En los últimos años hemos asistido al recorte, la instrumentalización y neutralización de estos mismos derechos, hasta el extremo de hacerlos irreconocibles. El derecho a la integridad física y moral de la persona, a la defensa jurídica de su inocencia frente a poderes corporativos y estatales, y a la resistencia contra constantes violaciones del territorio, del ecosistema y de la propia vida humana ha sido una y otra vez violado. La propaganda de guerra y la legitimación de la tortura coronan este proceso regresivo de una humanidad amenazada.

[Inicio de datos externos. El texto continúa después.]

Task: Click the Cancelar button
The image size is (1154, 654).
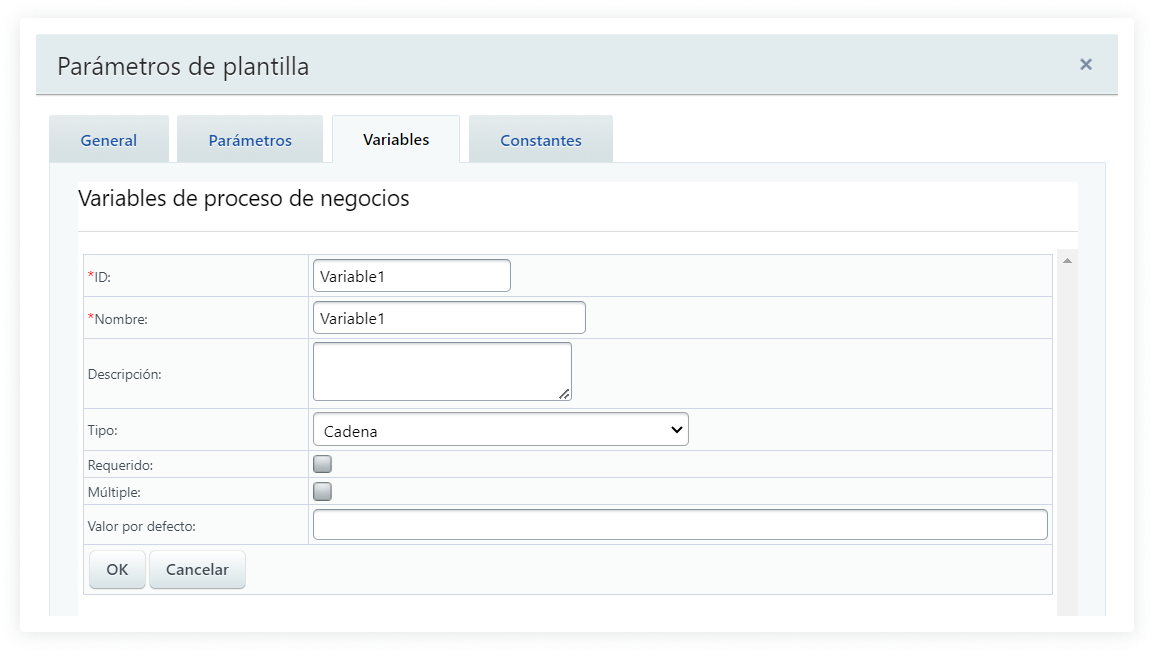Action: pyautogui.click(x=197, y=570)
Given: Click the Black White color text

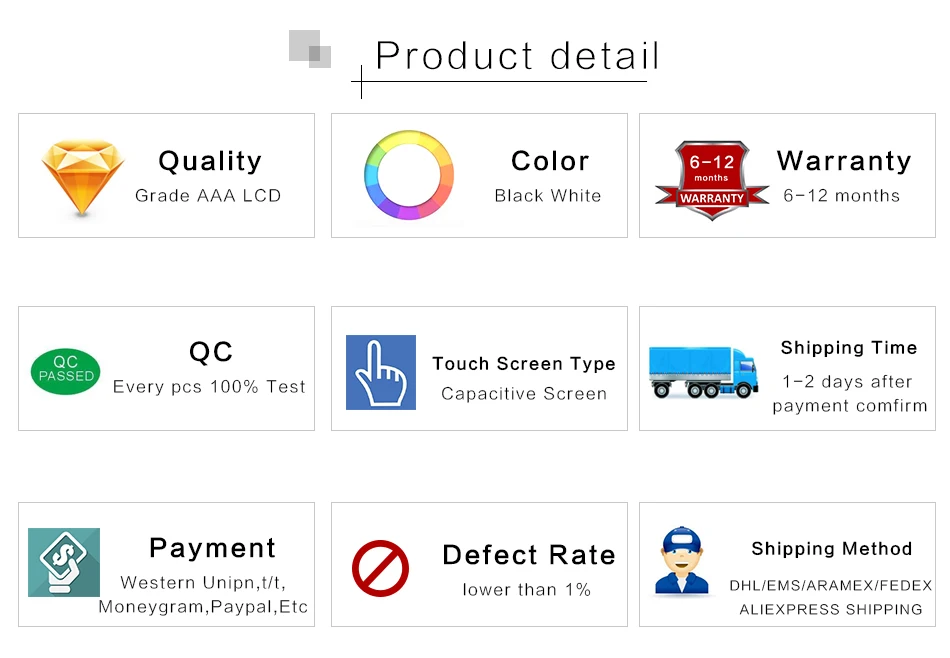Looking at the screenshot, I should tap(548, 196).
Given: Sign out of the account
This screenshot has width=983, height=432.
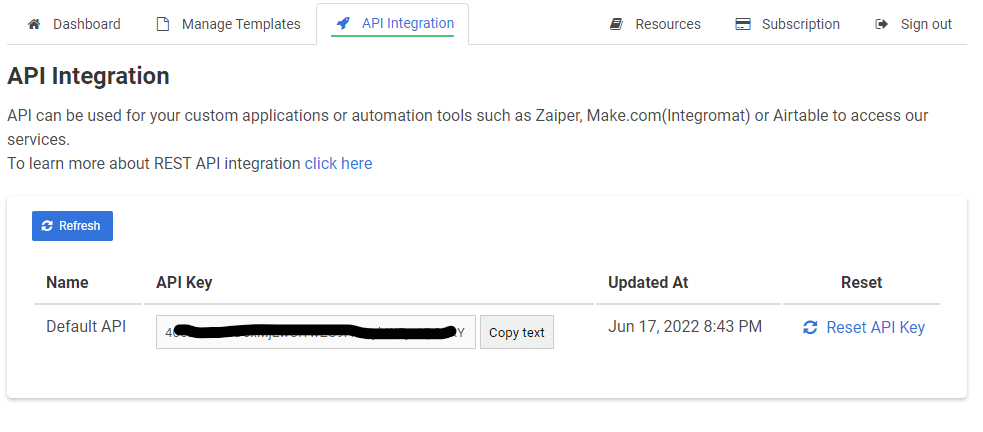Looking at the screenshot, I should (x=914, y=24).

Apelamos el respeto sagrado a la dignidad humana, a su integridad física y espiritual, y a su soberanía moral. Exigimos el rechazo de la tortura como una práctica inhumana, contraria a toda forma civilizada de convivencia, y opuesta a toda verdadera restauración de una dañada comunidad pacífica de los pueblos: en nombre de los Derechos humanos.
* Los siguientes intelectuales apoyan este manifiesto:
Gabriel García Márquez, Adolfo Pérez Esquivel, José Saramago, Juan Goytisolo, Carlos Monsiváis, Javier Acevedo, Mariclaire Acosta Urquidi, Xavier Albó, Rafael Barrios M., Marisa Belausteguigoitia, Alberto Binder, Sonis Britto, Amilton Bueno de Carvalho, Gustavo Cabrera, Sandra Carvalho, Carlos Correa, Benjamín Cuellar, Enrique del Val, Ariel Dorfman, Tomás Eloy Martínez, Diamela Eltit, Lúcio Flávio Pinto, Eduardo Galeano, Roberto Garreton, Rafael Gumucio, Noé Jitrik, Horst Kurnitzky, Julio Maier, Hna. Elsie Monge, Alejandro Moreano, Alvaro Mutis, Daniel R. Pastor, Ignacio Padilla, Jorge Eduardo Pan, Mireya del Pino, Nery Rodenas, Pablo Rojas, Pilar Royg, Emir Sader, Vicente Quirarte, Judith Salgado, Minerva Margarita Villarreal, Francisco Soberón, Juan Oberto Sotomayor, Adriana Valdés, Luisa Valenzuela, Susana Villaran, Luis Villoro, José Woldenberg, David Toscana, Eduardo Antonio Parra, Verónica Volkov, Xavier Velasco, José Emilio Pacheco.